> Supplied material
-------------------------

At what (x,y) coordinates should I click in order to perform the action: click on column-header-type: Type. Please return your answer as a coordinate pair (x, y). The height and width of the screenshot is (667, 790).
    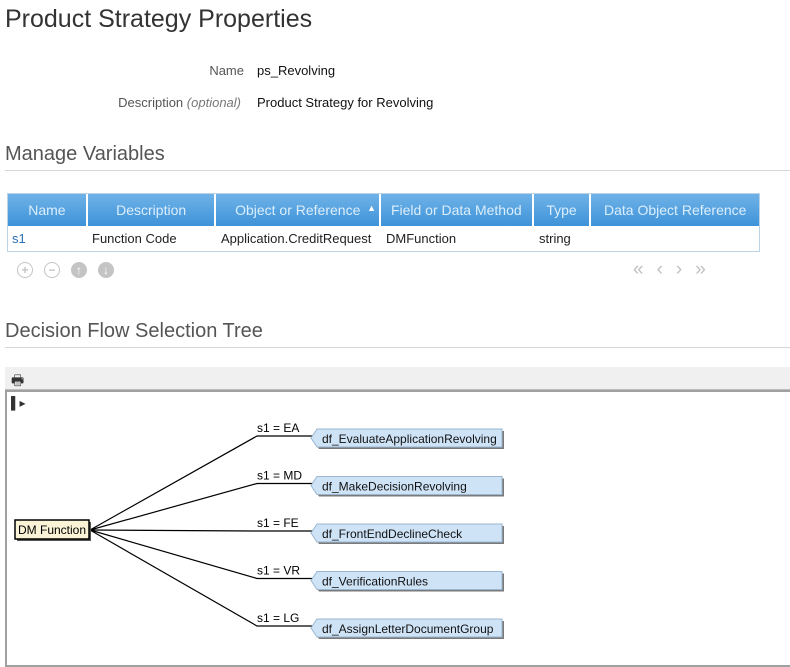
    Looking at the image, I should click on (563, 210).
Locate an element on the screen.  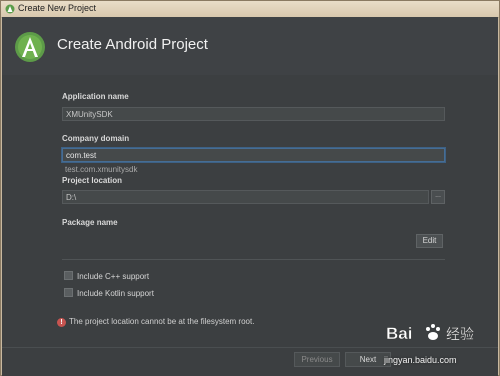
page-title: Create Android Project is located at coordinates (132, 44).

-------------------------

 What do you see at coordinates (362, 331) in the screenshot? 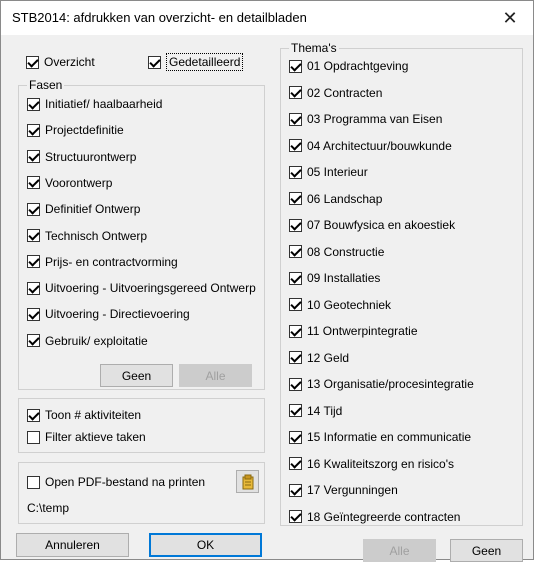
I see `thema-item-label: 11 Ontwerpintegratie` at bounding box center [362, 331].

-------------------------

> Request
Find each line in the records that contains the word "click" and copy those lines in full. Case counts.

> Answer to this task
At what (x,y) coordinates should I click in order to perform the action: click on column-header-type: Type. Please return your answer as a coordinate pair (x, y). The height and width of the screenshot is (667, 790).
    Looking at the image, I should click on (563, 210).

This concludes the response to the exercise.